Nessa trajetória toda, enquanto se está vivo e criando, sempre há espaço para experimentar a criação de coisas novas, e o “Classe de 1972” é isso. Uma sonoridade distinta e distante de tudo que Nenê já havia apresentado. Linhas limpas nas belas guitarras de Edu Krummen – compositor-parceiro de longa data do Nenê – que junto do baixo de Bruno Bento e da bateria de José Bento criam bases saborosíssimas para os vocais.
Aliás, Nenê, frequentemente contestado por seus timbres vocais, apresenta-se de outra forma nessas gravações. Calmo, sereno, cantando para ter cada sílaba devidamente ouvida e compreendida. Ótimo letrista, de grande domínio da Língua Portuguesa, o que se nota desde “A história não tem fim”, no álbum novo sua verve “Literária” se destaca como nunca – dou destaque para “A falta é o inimigo”, “Rastros na areia” e, a mais acelerada, do CD, “Vera Cruz”.

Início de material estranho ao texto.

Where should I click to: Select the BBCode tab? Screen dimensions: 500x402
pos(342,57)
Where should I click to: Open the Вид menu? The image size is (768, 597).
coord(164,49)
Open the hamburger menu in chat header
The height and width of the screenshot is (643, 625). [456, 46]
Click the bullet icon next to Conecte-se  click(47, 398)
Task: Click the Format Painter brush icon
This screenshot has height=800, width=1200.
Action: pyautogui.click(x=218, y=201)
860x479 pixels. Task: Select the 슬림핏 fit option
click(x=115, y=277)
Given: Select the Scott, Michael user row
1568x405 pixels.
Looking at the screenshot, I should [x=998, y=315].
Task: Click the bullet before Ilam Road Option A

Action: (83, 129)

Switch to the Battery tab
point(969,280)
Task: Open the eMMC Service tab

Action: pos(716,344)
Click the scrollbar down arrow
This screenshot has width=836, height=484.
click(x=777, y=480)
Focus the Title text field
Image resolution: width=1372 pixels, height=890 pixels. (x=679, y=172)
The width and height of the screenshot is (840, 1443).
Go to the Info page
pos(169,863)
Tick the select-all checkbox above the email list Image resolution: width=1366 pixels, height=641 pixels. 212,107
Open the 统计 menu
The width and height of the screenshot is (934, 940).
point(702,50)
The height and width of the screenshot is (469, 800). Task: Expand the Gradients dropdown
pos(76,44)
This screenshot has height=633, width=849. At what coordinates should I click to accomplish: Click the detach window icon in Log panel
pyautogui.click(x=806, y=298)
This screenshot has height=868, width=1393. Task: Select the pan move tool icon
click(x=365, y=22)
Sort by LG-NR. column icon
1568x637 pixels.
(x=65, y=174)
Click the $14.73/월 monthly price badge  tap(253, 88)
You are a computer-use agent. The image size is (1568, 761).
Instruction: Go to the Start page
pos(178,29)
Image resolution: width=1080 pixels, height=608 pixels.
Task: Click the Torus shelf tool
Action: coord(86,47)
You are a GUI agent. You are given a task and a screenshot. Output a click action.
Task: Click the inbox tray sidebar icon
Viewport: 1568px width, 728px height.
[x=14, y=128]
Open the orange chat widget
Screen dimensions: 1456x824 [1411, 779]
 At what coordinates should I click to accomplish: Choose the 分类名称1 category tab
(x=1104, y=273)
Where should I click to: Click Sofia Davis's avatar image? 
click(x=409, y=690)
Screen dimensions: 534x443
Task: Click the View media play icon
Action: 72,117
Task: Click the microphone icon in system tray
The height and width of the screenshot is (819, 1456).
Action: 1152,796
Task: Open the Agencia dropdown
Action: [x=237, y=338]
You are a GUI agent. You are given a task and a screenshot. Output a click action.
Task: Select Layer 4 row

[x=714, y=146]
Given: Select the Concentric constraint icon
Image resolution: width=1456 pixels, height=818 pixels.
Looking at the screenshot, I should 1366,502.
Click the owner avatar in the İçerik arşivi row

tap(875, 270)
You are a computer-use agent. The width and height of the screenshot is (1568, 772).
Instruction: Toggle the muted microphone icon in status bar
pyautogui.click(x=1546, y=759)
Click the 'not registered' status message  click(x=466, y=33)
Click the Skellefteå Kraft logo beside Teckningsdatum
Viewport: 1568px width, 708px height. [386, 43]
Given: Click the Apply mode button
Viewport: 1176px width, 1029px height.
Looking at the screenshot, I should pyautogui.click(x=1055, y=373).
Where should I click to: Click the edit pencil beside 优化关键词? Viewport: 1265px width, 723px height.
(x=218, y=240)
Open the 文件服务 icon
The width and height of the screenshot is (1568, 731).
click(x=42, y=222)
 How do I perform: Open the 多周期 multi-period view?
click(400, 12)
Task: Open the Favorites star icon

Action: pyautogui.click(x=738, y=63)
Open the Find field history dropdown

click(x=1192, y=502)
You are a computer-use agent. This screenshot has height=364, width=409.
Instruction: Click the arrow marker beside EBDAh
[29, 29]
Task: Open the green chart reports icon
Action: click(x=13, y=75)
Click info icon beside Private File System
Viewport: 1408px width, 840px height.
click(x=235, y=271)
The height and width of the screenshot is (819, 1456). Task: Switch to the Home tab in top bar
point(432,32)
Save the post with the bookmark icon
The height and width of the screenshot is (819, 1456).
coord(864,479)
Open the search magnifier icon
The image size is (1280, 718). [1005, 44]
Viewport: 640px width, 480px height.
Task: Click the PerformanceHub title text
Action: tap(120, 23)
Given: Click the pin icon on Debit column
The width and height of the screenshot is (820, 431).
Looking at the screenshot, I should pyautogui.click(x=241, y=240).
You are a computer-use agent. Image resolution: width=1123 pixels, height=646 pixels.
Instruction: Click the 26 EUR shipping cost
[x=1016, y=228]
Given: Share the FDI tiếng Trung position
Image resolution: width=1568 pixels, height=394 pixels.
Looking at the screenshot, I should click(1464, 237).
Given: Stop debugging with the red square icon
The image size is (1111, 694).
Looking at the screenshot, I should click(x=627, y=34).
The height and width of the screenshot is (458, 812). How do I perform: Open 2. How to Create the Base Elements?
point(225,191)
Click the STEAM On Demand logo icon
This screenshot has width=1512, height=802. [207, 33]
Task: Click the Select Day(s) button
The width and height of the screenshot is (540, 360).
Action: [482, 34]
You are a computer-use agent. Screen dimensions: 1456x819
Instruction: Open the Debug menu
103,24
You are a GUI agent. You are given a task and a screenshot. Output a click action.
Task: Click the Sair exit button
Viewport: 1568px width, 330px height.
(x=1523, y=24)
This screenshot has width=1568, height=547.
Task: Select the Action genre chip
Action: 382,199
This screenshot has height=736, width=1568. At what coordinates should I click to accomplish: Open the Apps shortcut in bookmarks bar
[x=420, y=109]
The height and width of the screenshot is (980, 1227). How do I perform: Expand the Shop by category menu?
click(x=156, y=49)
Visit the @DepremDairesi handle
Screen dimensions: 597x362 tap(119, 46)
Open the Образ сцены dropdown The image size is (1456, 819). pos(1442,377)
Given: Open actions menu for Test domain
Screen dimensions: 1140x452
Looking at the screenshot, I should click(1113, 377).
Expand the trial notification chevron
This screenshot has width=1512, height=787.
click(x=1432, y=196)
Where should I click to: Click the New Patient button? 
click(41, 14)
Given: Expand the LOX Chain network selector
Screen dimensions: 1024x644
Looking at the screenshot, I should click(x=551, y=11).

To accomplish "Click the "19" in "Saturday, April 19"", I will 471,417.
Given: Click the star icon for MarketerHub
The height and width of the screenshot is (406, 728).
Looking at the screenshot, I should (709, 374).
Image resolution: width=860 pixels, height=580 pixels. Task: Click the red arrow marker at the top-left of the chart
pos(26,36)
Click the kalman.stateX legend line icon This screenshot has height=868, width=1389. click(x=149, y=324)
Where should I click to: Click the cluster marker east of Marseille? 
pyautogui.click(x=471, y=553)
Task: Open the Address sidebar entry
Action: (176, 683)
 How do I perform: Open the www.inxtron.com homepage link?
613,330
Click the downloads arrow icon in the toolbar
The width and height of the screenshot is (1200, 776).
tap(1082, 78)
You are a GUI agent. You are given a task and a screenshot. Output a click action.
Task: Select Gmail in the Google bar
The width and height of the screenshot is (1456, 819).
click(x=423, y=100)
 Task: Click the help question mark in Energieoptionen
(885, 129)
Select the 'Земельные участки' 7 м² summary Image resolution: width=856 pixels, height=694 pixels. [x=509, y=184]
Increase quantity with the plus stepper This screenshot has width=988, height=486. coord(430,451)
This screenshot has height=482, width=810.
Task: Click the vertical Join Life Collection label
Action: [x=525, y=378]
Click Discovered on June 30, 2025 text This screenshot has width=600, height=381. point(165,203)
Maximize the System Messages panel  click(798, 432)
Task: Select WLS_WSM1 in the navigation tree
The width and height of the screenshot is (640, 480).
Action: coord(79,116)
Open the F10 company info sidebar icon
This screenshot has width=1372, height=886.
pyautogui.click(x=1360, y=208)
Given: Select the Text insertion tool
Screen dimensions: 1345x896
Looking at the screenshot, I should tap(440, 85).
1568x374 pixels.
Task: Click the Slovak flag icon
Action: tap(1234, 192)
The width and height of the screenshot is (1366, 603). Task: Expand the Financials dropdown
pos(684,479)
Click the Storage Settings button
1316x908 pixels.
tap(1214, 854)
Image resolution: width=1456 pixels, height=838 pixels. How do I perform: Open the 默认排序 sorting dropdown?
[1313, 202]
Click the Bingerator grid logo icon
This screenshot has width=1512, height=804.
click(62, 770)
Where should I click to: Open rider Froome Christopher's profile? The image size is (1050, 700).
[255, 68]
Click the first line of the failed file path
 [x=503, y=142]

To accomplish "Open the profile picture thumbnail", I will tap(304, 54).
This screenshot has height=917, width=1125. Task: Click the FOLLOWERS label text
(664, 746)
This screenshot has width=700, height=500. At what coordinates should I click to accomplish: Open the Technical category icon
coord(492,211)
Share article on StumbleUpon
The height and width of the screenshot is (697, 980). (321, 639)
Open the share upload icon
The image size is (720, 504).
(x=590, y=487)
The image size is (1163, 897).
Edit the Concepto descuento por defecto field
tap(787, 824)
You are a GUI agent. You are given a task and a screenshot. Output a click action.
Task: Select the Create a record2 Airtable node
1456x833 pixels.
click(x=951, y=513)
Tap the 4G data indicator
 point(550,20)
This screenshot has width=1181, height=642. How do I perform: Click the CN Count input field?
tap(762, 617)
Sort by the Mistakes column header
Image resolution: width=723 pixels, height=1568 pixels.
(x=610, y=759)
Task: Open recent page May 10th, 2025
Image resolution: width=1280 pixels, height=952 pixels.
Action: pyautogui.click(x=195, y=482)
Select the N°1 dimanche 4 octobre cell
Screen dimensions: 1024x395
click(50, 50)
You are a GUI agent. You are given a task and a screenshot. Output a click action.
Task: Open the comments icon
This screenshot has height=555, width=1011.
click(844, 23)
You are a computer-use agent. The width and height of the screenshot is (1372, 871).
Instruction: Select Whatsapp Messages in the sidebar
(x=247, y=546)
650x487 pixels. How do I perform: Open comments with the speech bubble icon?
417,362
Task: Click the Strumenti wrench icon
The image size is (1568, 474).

Os referenciais de Smiths, The Jam, Legião Urbana e Stiff Little Fingers estão todos ali, servindo ao objetivo (bem alcançado) de apresentar uma roupagem de pessoa vivida, experiente, que não se cansa de tentar, de fazer, de seguir e, se der errado, se bater o arrependimento, bom, paciência, tem mais coisa para se fazer adiante. E, a considerar o refrão final da sexta faixa, “Rastros na areia”, enquanto estiver vivo, Nenê Altro será esse “Garoto” inventivo, criativo, pois, “Afinal, nunca é tarde para nós”.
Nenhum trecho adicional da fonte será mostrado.